NYC Opera Unplugged

Friday, October 23, 2009

The David H. Koch Theater at Lincoln Center will lose its sound-enhancement system for live voices in time for November 5, when the New York City Opera opens its season, according to The New York Times.

The sound system was initially installed in 1999 to muffle the sounds of dance jumps and footsteps on stage. The New York City Opera shares the stage with the New York City Ballet, The Times reported.

But now the theater is being renovated, and amplification has long been a hot-button issue for opera-goers.

Last year, Charles Parsonsi, an opera fan who sent his thoughts on amplification to Opera News Online, said he'd been called a technology "Luddite" for saying opera should be staged unplugged.

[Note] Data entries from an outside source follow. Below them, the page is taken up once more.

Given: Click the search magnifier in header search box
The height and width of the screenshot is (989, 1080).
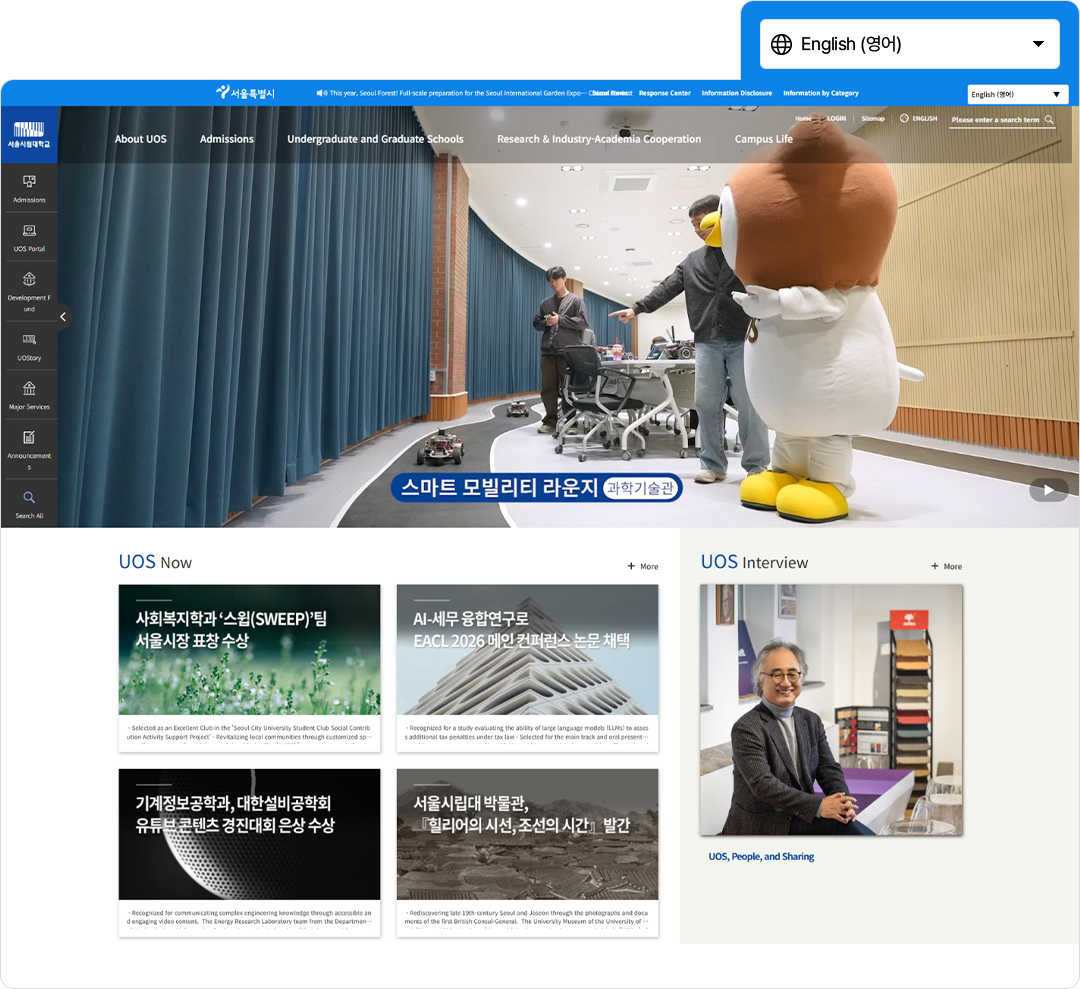Looking at the screenshot, I should pyautogui.click(x=1049, y=120).

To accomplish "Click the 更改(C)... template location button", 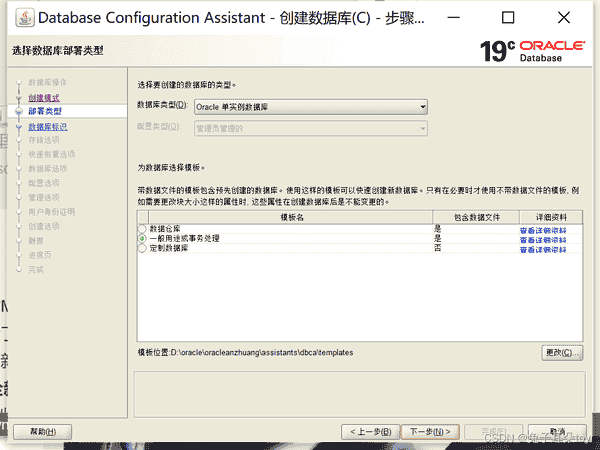I will click(561, 353).
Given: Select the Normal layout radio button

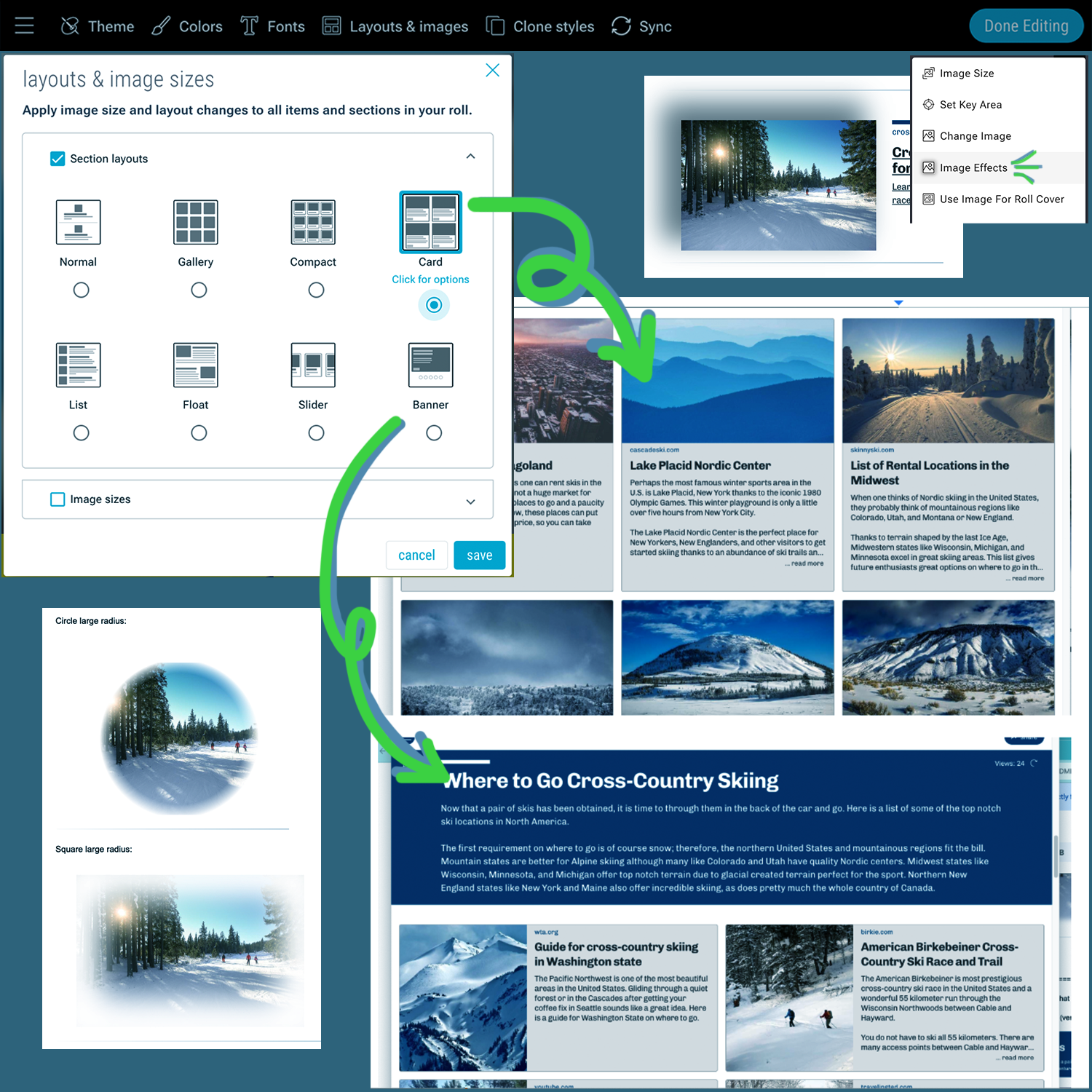Looking at the screenshot, I should pyautogui.click(x=82, y=290).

"The chief glory of opera has always been the unamplified human voice, projected to theater-filling proportions," Parsonsi wrote to Opera News. "Will classical singers become so dependent on amplification that their art will be on a par with that of Broadway musical performers?"

Parsonsi added he was concerned about the person controlling the amplification, and asked, "Who's in control of the balance in an amplified opera performance? What happens when a conductor turns that portion of his or her job over to a technician?"

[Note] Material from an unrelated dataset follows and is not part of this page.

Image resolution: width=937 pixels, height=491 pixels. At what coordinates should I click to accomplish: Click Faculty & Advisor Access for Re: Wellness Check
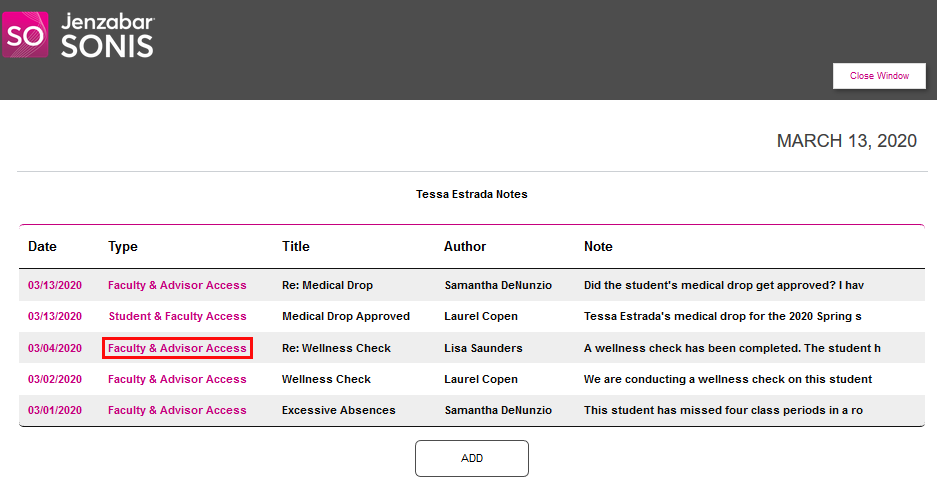pyautogui.click(x=177, y=349)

Other opera lovers don't mind amplification, including John Rockwell, a blogger for ArtsJournal.

"Opera singers are routinely adjusted electronically in the recording studio...what matters in the efficacy of a supposedly big-voiced singer (e.g., Pavarotti singing Otello) are matters of attack, linguistic and stylistic idiomatic fluency, tonal weight..." Rockwell wrote in a post last year.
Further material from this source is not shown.